As bacias hídricas da América do Sul dependem do curso do degelo das calotas polares, das chuvas e das condições climáticas do Planeta. O desmatamento, a degradação das matas ciliares, a intensificação do processo de erosão, as estiagens prolongadas, a poluição, entre outros fatores impedem a retenção das águas nos lençóis freáticos e causam a morte de nascentes que alimentam pequenos e grandes rios de Bacias como a do Prata. O trabalho de recuperação e preservação dessas nascentes deveria ser prioridade do governo, através de parcerias com os proprietários de terras onde existe esse potencial hídrico.
Cidades importantes do Brasil, com Brasília, São Paulo e Rio de Janeiro, buscam novas fontes de água a distâncias muito grandes, de até 100 kms e isto encarece o custo de captação. Estas cidades têm potenciais hídricos riquíssimos e históricos com o Tietê, em São Paulo. A falta de cuidado, a poluição e a degradação dos mananciais inviabilizam o seu uso. Se esta lógica irracional tiver continuidade estaremos buscando a água cada vez mais longe, a custo cada vez maior, e estaremos comprometendo recursos hídricos que deveriam servir a uma população, em detrimento de outra. O custo de energia para a transposição de água é muito alto. Num país onde o potencial hídrico, eólico e solar é imenso, é irracional e desumano capitalizar infra-estruturas complexas como o de levar água de um lugar para o outro.
São inúmeras as dificuldades que os pequenos agricultores encontram para irrigar suas terras. Embora tenha água no subsolo é difícil e cara a captação. Na zona rural do Nordeste baiano, por exemplo, onde há longos períodos de estiagem, o povo sabe o valor da água doce e aprenderam a fazer o uso da água, de forma racional, sábia, como todos deveriam fazer. Na Lagoa do Urubu, em Tanquinho, região de Irecê, Bahia, por exemplo, basta ver uma esperança de chuva no ar- vento forte, com nuvens escuras, relâmpagos e trovões, são bons sinais – para dona Raimunda correr e colocar os tonéis em baixo das calhas dos telhados. Esta água doce, da chuva, é considerada nobre, e só usa para beber e cozinhar, enquanto que a água que cai da torneira, salgada, fruto da captação feita por bombas elétricas a custos altíssimos, é usada para outros fins. Dina Raimunda toma banho com uma bacia em baixo do chuveiro para que esta água do banho, mesmo com sabão, de preferência neutro, seja utilizada para a molhação das plantas. Na pia de lavar prato de dona Raimunda, o neto está instalando um cano que vai direto para os pés de algodão, babosa, mamão…

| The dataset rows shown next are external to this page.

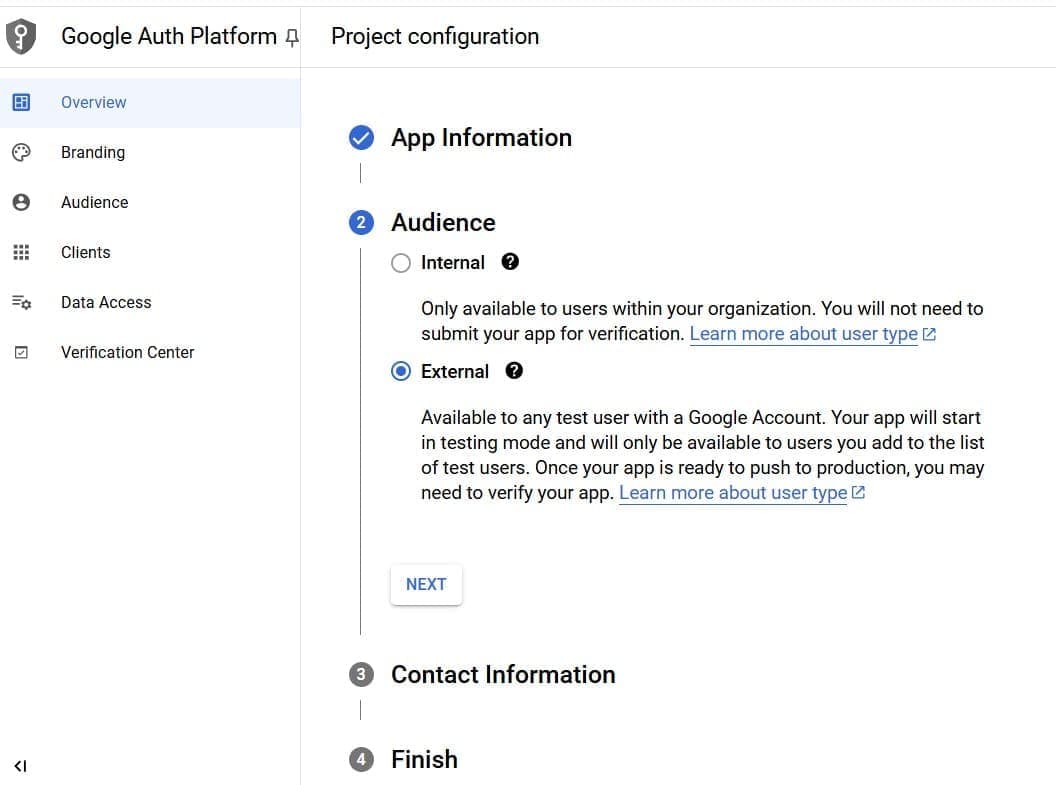The height and width of the screenshot is (785, 1056).
Task: Select the External audience radio button
Action: [x=401, y=370]
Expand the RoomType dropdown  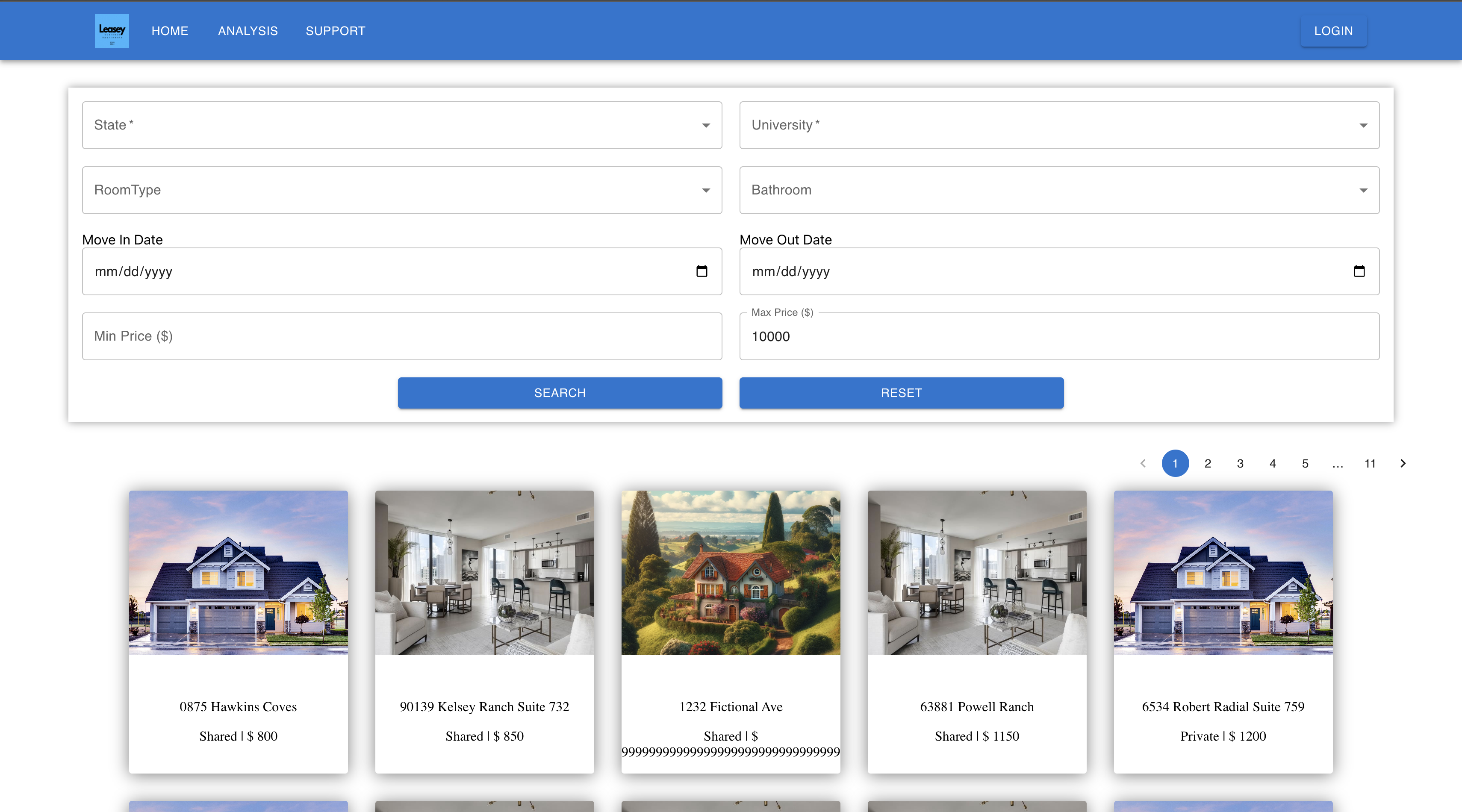(x=402, y=190)
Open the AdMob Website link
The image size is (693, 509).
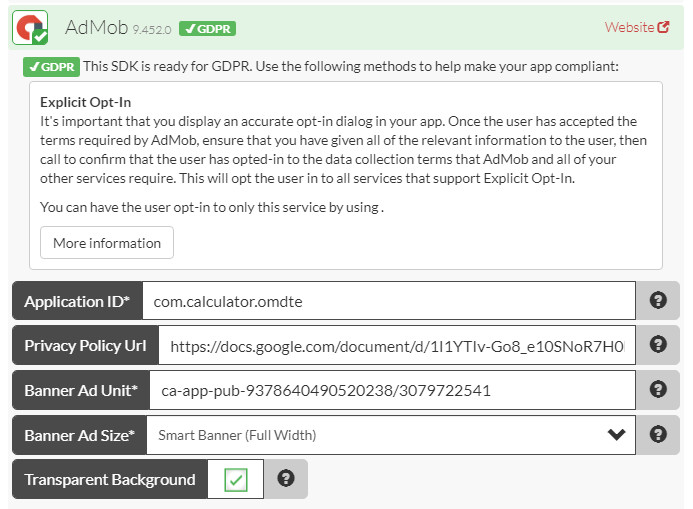pyautogui.click(x=629, y=27)
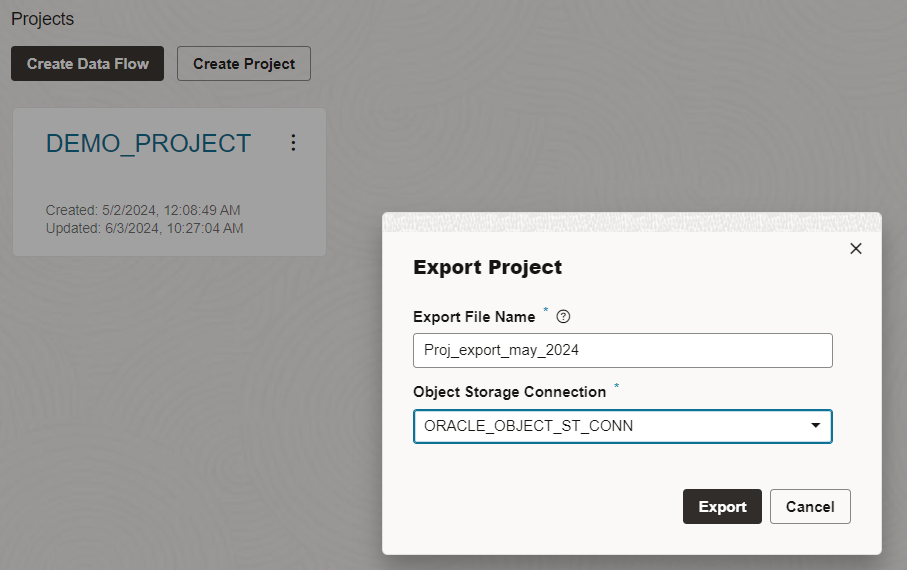Click the Export File Name label
907x570 pixels.
pos(473,317)
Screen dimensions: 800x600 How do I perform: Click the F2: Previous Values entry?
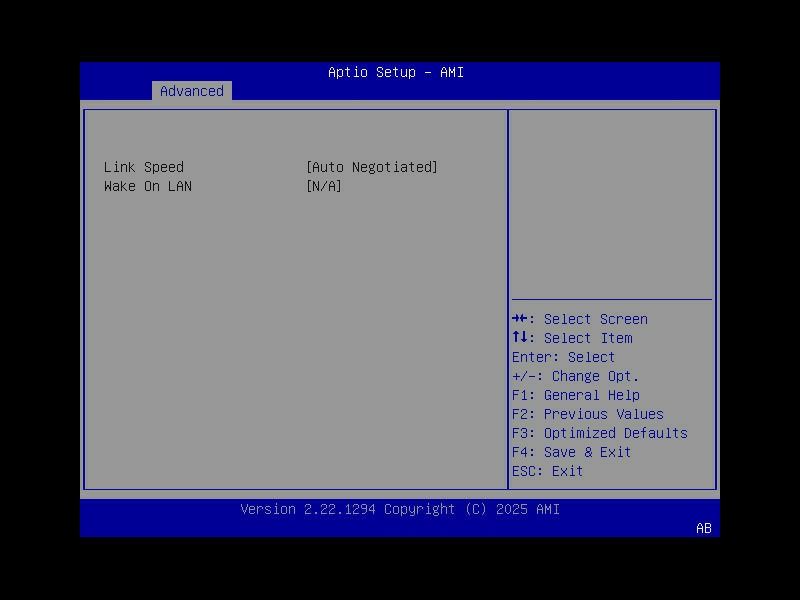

Isso acontece porque tem agricultor na região que já furou tanto a terra pra irrigar os tomatões cultivados com agrotóxicos, que as roças mais parecem queijo suíços de tanto buraco que tem. Como demora chover e quando chove é pouco a água fica escassa e este agricultor, criminoso, com certeza irá procurar outro canto para espalhar seus venenos. Tem gente, como os filhos e netos de dona Raimunda, que luta contra isso e sonha em instalar um catavento, uma placa de energia solar, uma cisterna, e outros meios alternativos para dar continuidade aos seus projetos de agricultura familiar.
Enquanto isso não acontece dona Raimunda briga com cada um que desperdiça a água que ela tanto sabe dar valor. A família de dona Raimunda não tem um porto seguro para guardar as águas que vem das chuvas e eles, cada um deles, alimenta no coração e na alma, a esperança de que São Pedro não os abandone a cada nova safra. É triste ver as plantações de milho da família de dona Raimunda ser comida pelo gado, como ração, porque os pés não vingaram, as espigas não cresceram, ou foram comidas pelas lagartas, por falta de chuva, de terra molhada. Mas a grande esperança em São Pedro é alimentada a cada nova mexida na terra, a cada pegada de enxada pra revolver as raízes e aproveitá-las como adubo para um novo plantio.
Autoria: Liliana Peixinho – Jornalista ambiental, Fundadora do Movimento Independente AMA – Amigos do Meio Ambiente. Coordenadora da REBIA–Nordeste, Autora do Livro Virtual “Por um Brasil Limpo”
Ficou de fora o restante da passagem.